Grants and Contributions:

Grant or Award spanning more than one fiscal year. (2017-2018 to 2022-2023)

Proteins are one of the most important group of molecules in the human body. Regulation of protein stability and turnover is a key task in the cell. The majority of proteins are degraded by the ubiquitin (Ub)-proteasome pathway (UPP). The UPP affects a wide variety of cellular processes and substrates and defects in the UPP can result in the pathogenesis of human diseases. The central role of the UPP in biology has been recognized with the Nobel Prize for Chemistry in 2004. Ubiquitin-mediated protein degradation is a three-step process involving three enzymes: E1 (Ub-activating enzyme), E2 (Ub-conjugating enzyme), and E3 (Ub protein ligase). A new class of ubiquitination enzyme, E4 (a Ub chain assembly factor), was recently shown to be necessary for the degradation of some proteins via the ubiquitin fusion degradation pathway. Together, these enzymes catalyze the covalent attachment of one or more ubiquitin moieties to protein lysine residues. E3 enzymes play a central role in the recognition and ubiquitination of substrates and fall into three subgroups: (i) HECT domain ligases such as E6-APand Itch; (ii) RING domain ligases, including Pirh2 and Mdm2; and (iii) U-box domain ligases representing a non-canonical RING domain such as UFD2 and CHIP (carboxyl terminus of Hsp70-interacting protein). The ubiquitinated proteins are subsequently targeted for degradation by the 26S proteasome.
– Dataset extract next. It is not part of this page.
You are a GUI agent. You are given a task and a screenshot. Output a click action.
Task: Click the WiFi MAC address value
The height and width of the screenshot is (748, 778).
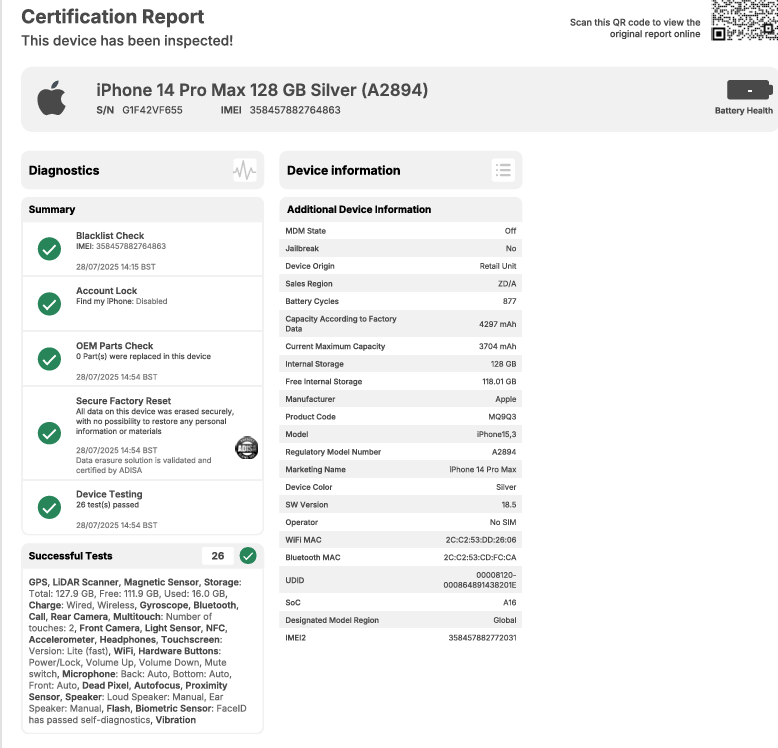[x=481, y=540]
Our laboratory is studying the regulation and function in the body of two molecules known as Pirh2 and Itch that may be able to regulate cell growth. The two molecules belong to the E3 ligase family, which promote protein degradation. We previously demonstrated that Pirh2 can negatively regulate Itch activities and functions. Our research team will use advanced laboratory tools to explore the body’s systems for controlling levels of Itch and how this control relates to cell growth. In particular, we will work towards an understanding of whether the molecules Pirh2 and Itch are critical parts of these control systems and how they can be influenced. Our plan is to study the two molecules in human cells, and to learn their relationship to each other and to other molecules that are involved with cell growth and normal development. Thus, the outcome of this proposal has significant implications for cell biology. We are hopeful that our research will contribute to our understanding of the molecular mechanism of interaction between RING E3 ligase Pirh2 and HECT E3 ligase Itch.